**Teks Bacaan:**
::::::
Minggu, 5 Oktober 2025

Wisata Aceh

100 Tahun Museum Aceh: Wangi Rempah, Megahnya Sutra, dan Kilau Emas

Wangi rempah, megahnya sutra, dan kilaunya emas menjadikan Aceh tanah taruhan bagi bangsa-bangsa asing.

Editor: Mohamad Yoenus
Serambi Indonesia
PETUGAS museum menjelaskan tentang lukisan taman Bustanul Salatin saat pembukaan Pameran 100 Tahun Museum Aceh, Kamis (30/7/2015). 

Laporan Wartawan Serambi Indonesia, Subur Dani

“Wangi rempah, megahnya sutra, dan kilaunya emas menjadikan Aceh tanah taruhan bagi bangsa-bangsa asing. Cahaya Islam yang menyebar di Nusantara bermula di sini, dari tanah Serambi Mekah. Cendikiawan dengan mahakarya bermunculan, mengundang orang-orang yang haus tuntunan agama datang, inilah Aceh.

Begitulah kira-kira untaian kata yang tertulis rapi di salah satu sudut dalam Museum Aceh di Jalan STA Mahmud Syah, Banda Aceh.

Kamis (30/7/2015), Museum Aceh yang didirikan pada masa Hindia Belanda dan diresmikan pada 31 Juli 1915 itu genap berusia 100 tahun.
::::::
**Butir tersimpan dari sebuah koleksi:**

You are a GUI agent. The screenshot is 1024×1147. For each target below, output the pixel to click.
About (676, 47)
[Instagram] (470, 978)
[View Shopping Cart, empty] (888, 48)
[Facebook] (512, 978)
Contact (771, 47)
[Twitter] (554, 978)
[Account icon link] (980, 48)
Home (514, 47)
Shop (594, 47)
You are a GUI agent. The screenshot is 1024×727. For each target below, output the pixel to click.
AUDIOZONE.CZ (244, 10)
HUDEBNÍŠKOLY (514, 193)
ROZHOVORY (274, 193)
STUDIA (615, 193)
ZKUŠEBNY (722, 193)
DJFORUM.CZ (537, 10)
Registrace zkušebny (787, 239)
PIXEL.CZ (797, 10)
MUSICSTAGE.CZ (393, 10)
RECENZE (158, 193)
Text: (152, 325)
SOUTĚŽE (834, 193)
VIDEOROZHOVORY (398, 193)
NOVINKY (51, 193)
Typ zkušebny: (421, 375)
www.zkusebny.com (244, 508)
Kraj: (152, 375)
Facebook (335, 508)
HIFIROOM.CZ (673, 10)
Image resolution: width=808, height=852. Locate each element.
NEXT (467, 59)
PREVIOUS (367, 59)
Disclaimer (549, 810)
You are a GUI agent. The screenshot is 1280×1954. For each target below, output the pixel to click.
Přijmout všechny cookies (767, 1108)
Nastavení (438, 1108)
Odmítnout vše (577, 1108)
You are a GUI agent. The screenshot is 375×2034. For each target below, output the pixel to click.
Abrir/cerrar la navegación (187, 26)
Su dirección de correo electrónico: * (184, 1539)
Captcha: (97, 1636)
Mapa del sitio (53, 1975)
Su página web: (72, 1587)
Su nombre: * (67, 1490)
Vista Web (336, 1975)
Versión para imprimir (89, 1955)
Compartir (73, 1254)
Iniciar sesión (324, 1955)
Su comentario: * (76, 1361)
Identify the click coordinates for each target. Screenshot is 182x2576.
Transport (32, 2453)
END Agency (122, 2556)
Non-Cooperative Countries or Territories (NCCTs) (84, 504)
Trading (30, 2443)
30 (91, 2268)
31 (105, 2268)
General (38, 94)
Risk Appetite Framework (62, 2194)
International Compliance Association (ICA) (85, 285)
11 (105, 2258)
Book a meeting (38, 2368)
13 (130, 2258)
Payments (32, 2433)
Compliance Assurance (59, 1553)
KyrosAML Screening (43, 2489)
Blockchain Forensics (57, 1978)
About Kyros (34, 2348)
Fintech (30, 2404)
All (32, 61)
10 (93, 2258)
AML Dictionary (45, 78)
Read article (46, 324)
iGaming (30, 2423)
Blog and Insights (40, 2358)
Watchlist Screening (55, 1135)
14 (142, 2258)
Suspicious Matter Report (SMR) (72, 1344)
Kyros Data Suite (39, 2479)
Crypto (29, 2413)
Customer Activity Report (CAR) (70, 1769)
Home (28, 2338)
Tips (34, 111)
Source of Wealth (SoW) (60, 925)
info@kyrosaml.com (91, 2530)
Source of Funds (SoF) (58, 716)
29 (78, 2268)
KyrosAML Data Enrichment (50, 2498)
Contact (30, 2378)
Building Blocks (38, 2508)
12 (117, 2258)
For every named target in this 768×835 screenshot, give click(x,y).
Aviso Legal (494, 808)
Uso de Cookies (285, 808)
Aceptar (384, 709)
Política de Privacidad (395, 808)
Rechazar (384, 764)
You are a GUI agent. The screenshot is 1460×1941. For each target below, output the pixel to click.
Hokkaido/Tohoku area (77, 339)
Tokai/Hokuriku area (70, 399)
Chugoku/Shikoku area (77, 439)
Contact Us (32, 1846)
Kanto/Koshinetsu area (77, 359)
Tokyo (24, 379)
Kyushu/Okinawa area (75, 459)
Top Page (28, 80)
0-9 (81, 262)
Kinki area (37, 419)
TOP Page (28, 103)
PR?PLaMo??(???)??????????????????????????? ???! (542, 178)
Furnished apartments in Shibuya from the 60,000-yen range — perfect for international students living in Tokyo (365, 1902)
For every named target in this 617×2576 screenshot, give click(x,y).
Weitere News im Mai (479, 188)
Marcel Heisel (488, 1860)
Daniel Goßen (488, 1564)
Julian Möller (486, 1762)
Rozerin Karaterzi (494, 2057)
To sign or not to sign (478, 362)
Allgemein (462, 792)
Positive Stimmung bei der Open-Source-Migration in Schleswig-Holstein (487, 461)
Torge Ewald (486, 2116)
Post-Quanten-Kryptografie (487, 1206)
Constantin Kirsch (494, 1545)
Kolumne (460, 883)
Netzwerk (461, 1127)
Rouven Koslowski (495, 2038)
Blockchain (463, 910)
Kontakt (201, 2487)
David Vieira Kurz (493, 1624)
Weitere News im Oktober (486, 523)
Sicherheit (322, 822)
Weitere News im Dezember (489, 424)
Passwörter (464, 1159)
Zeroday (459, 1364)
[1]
::::::
**Perintah Tugas:** Teruskan artikel tentang 100 tahun Museum Aceh, mulai setelah kalimat terakhir yang tertera.

**Hasil Latihan:**
Beragam acara yang digagas Dinas Kebudayaan dan Pariwisata (Disbudpar) Aceh pun dihelat untuk mengenang betapa kokohnya museum tersebut.

Ia adalah salah satu museum tertua di Indonesia yang menyimpan berbagai sejarah Aceh dari masa ke masa.

Museum Aceh
Museum Aceh. (Antara)

Untuk diketahui, Museum Aceh pada awalnya hanyalah sebuah bangunan rumah tradisional Aceh yang kemudian dikembangkan oleh FW Stammeshaus, seorang kurator Museum Aceh pertama pada tahun 1915.

Laman Wikipedia melansir, awalnya Museum Aceh berasal dari paviliun Aceh yang ditempatkan di arena Pameran Kolonial (De Koloniale Tentoonsteling) di Semarang pada 13 Agustus-15 November 1914.

Pada pameran itu ternyata paviliun Aceh menoreh prestasi berkat benda koleksi FW Stammeshaus dan benda-benda pusaka dari pembesar Aceh. Hingga akhirnya pavilun Aceh berhasil memperoleh empat medali emas.

Atas keberhasilan itu Stammeshaus mengusulkan kepada Gubernur Aceh saat itu agar paviliun dibawa kembali ke Aceh dan dijadikan sebuah museum.

Ide itu diterima dan paviliun itu dikembalikan ke Aceh dan diresmikan pada tanggal 31 Juli 1915. Begitulah kira-kira sejarah bangunan yang sudah berusia seabad itu.

Museum Aceh
Pengunjung melihat dokumentasi sejara Serambi Mekkah di Museum Aceh. (Antara)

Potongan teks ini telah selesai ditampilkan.